What you need to do: Word for word, please copy the line containing "You are a GUI" and all lines after it in the entries below, and only those, leaving every picture out.
--- Input records ---
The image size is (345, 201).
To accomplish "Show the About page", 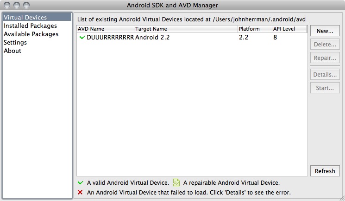I will [x=13, y=51].
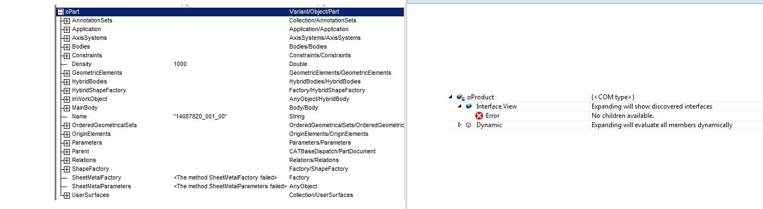Screen dimensions: 763x209
Task: Expand the OriginElements node
Action: [x=67, y=134]
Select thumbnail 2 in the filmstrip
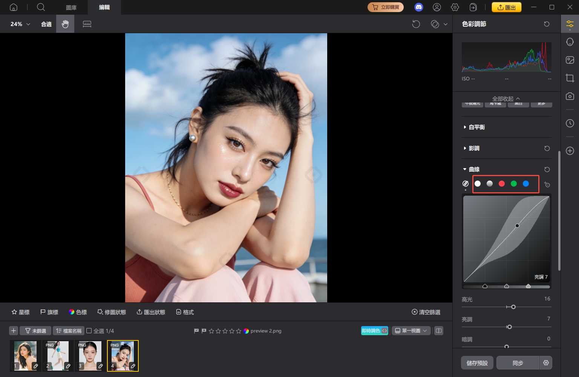 [58, 355]
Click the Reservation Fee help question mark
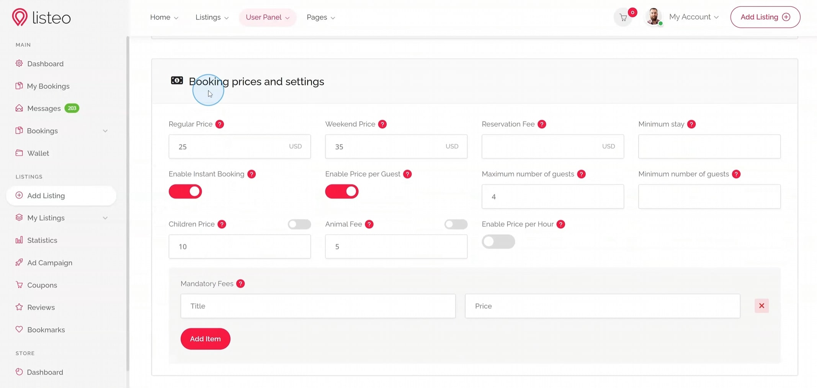Screen dimensions: 817x388 point(542,124)
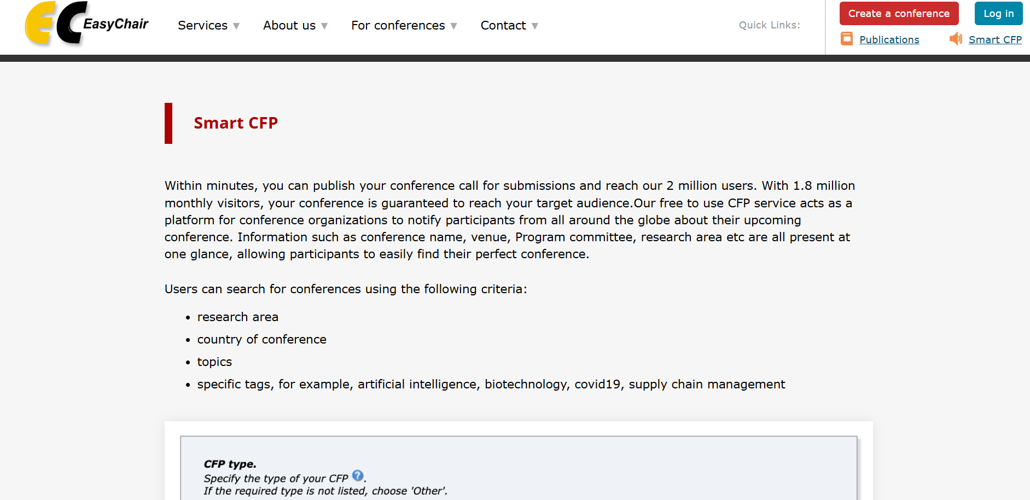Viewport: 1030px width, 500px height.
Task: Follow the Publications quick link
Action: tap(889, 40)
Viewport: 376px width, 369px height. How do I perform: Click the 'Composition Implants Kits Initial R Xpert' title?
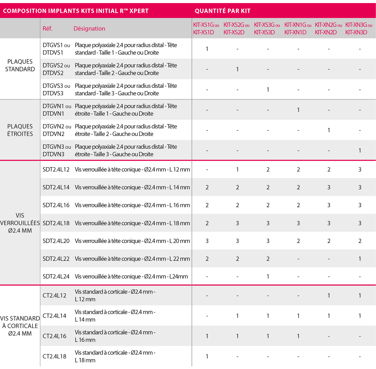76,11
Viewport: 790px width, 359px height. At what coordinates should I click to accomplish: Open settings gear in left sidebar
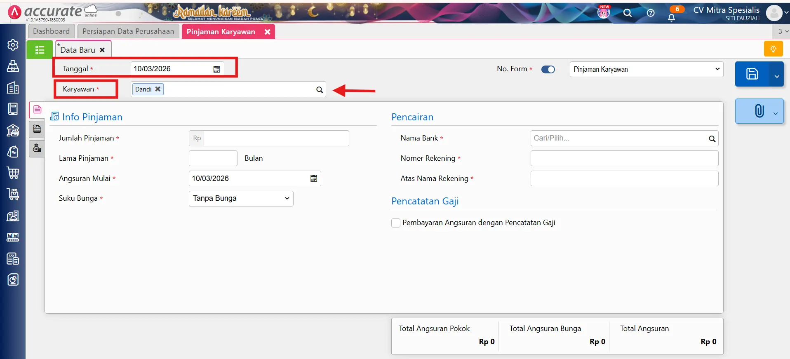pyautogui.click(x=13, y=45)
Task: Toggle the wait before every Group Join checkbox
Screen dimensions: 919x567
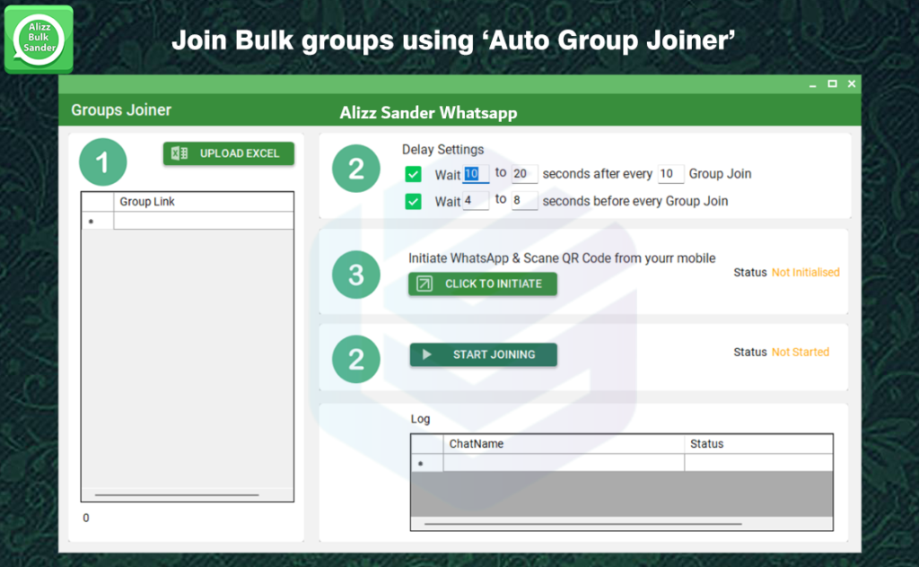Action: tap(414, 201)
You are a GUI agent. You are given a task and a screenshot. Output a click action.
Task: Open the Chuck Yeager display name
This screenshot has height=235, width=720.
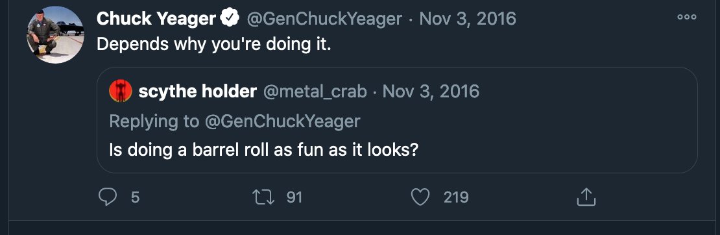tap(156, 19)
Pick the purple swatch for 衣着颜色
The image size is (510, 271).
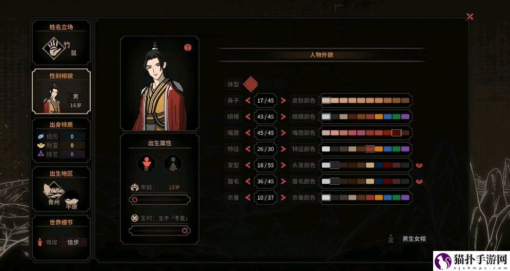coord(405,198)
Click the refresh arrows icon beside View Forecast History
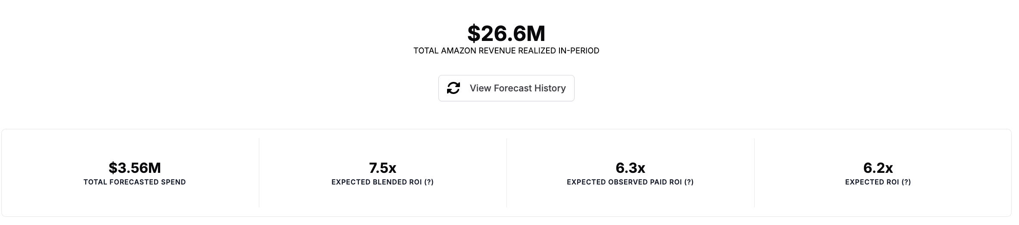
---
Output:
You are a GUI agent. You are given a task and a screenshot. Output a click action.
Task: Open the Chuck Yeager display name
This screenshot has height=235, width=720.
tap(156, 19)
Pick the purple swatch for 衣着颜色
The image size is (510, 271).
coord(405,198)
Click the refresh arrows icon beside View Forecast History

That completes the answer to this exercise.